Fosmanogepix (APX001), the prodrug of manogepix (APX001A, E1211), inhibits the inositol acyltransferase enzyme (Gtw1) involved in the trafficking and anchoring of mannoproteins on the fungal wall (Shaw and Ibrahim, 2020). It displays potent fungistatic activity against most pathogenic Candida spp., including C. auris (MIC90 ≤0.12 mg/ml), although not against C. krusei and C. kefyr (Miyazaki et al., 2011). The drug is available in both oral and intravenous formulations (Shaw and Ibrahim, 2020), distributes well to many difficult-to-treat body sites and shows a favorable drug-drug interaction profile. In a murine model of disseminated C. auris infection, survival was 80-100% and 50% in fosmanogepix-treated and anidulafungin-treated animals, respectively (Hager et al., 2018a). In a phase II, single arm study, including 21 non-neutropenic patients with candidemia treated with fosmanogepix, success rate was 80% (16/20) (Pappas et al., 2020). Among nine critically ill subjects with C. auris candidemia, treatment success at end of fosmanogepix treatment and 30-day survival were both 89% (Kullberg et al., 2021).

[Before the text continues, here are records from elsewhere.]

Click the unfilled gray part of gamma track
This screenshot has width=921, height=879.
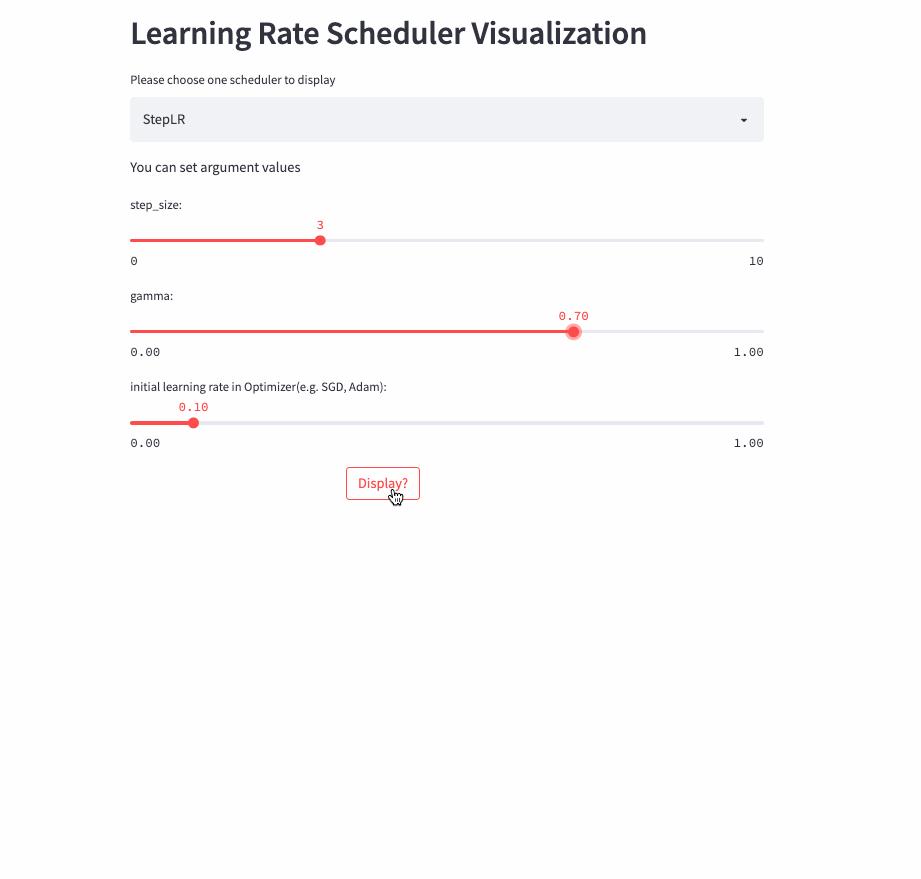point(670,331)
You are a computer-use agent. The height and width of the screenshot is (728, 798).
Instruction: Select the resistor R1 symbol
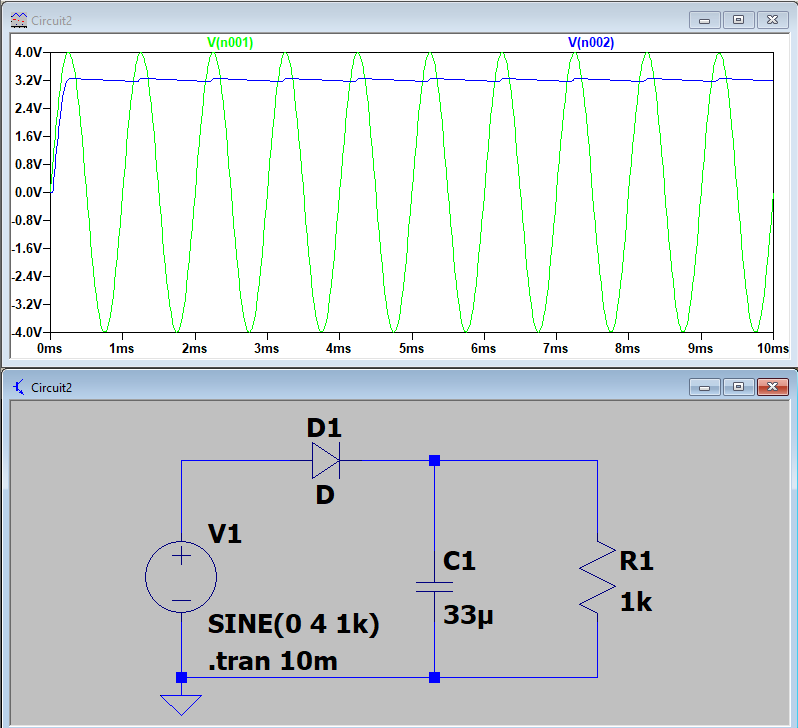coord(597,577)
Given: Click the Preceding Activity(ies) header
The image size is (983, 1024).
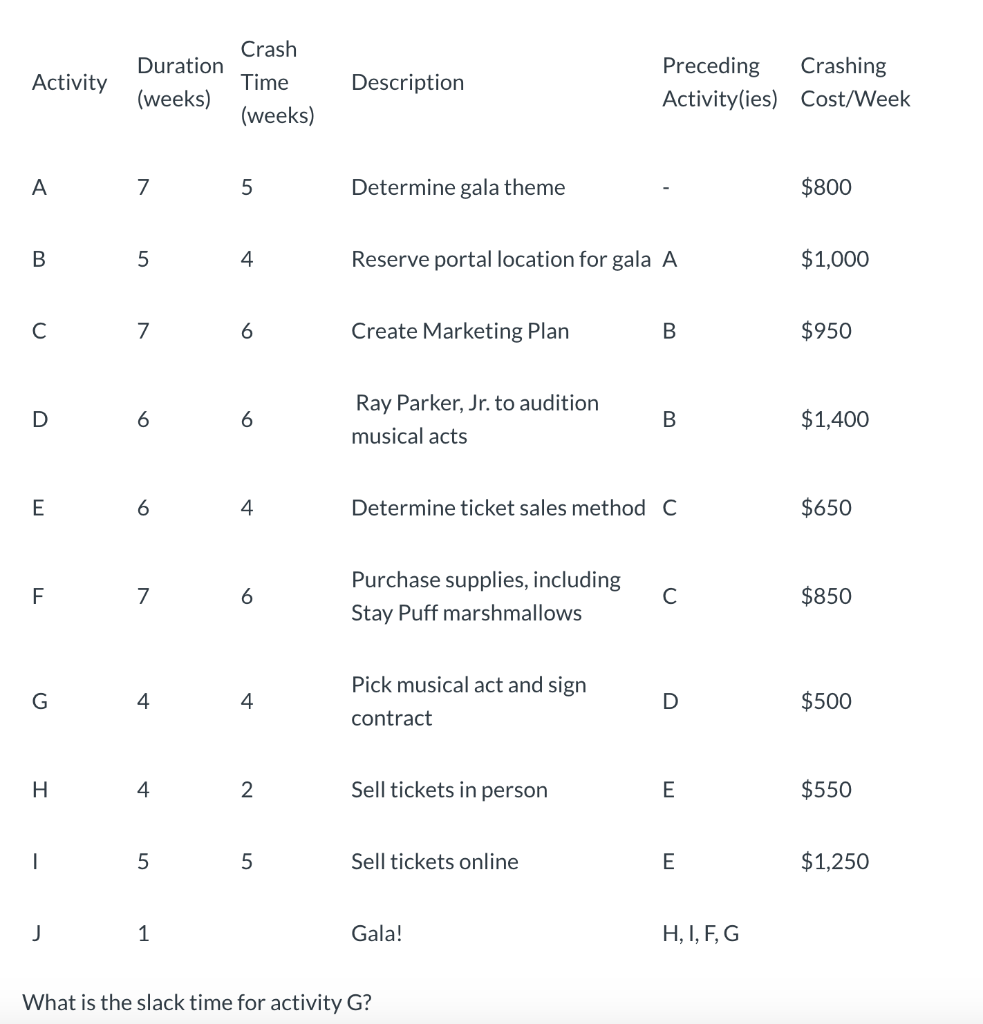Looking at the screenshot, I should pyautogui.click(x=719, y=82).
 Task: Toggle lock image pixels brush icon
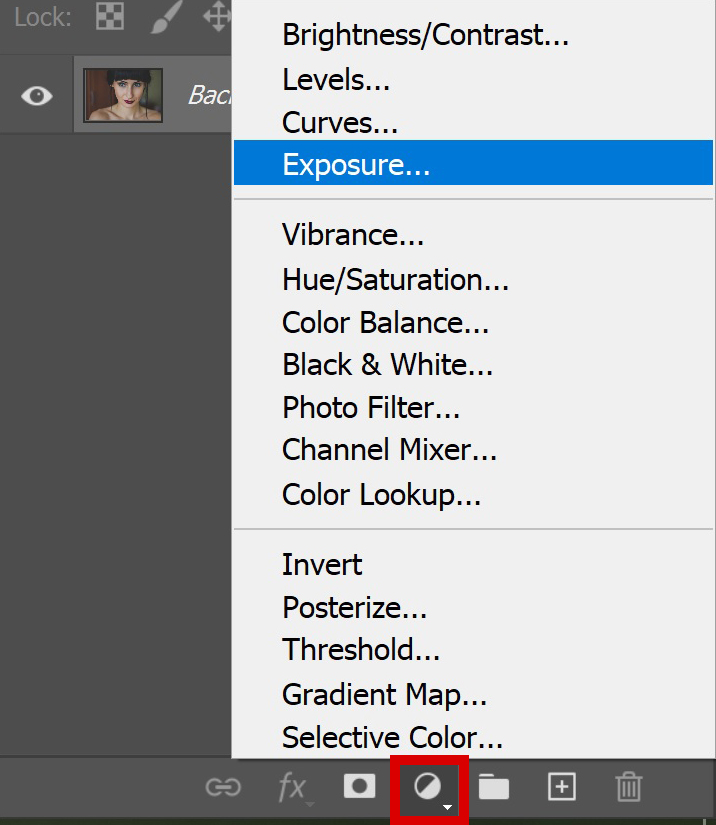(166, 17)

Ibrexafungerp (SCY-078 or MK-3118) is a 1,3-beta-D-glucan synthase inhibitor with fungicidal activity against Candida spp., including C. auris (Ghannoum et al., 2018). Compared to echinocandins, ibrexafungerp binds a different site of the same target, so cross-resistance is limited (Jimenez-Ortigosa et al., 2017). Differently from echinocandins, ibrexafungerp is administered orally. An intravenous formulation has also completed phase 1 of clinical development (SCYNEXIS, 2021). In preclinical models, ibrexafungerp was shown to improve survival of neutropenic mice with C. auris invasive candidiasis (Wiederhold et al., 2021). In recently published phase II study, oral ibrexafungerp following initial echinocandin therapy was compared to standard of care (step-down to fluconazole) in non-neutropenic patients with invasive candidiasis. Favorable clinical response was 71%, 86%, and 71% in patients receiving ibrexafungerp 500 mg, ibrexafungerp 750 mg, and fluconazole (Spec et al., 2019). One phase III open-label study (CARES, NCT03363841) specifically evaluating the safety and efficacy of ibrexafungerp for C. auris infection is currently ongoing. In the first ten patients enrolled, complete response was 80% (Juneja et al., 2021). Other studies assessing the safety and efficacy of oral ibrexafungerp for invasive candidiasis are currently ongoing (FURI, NCT03059992 and MARIO, NCT 05178862).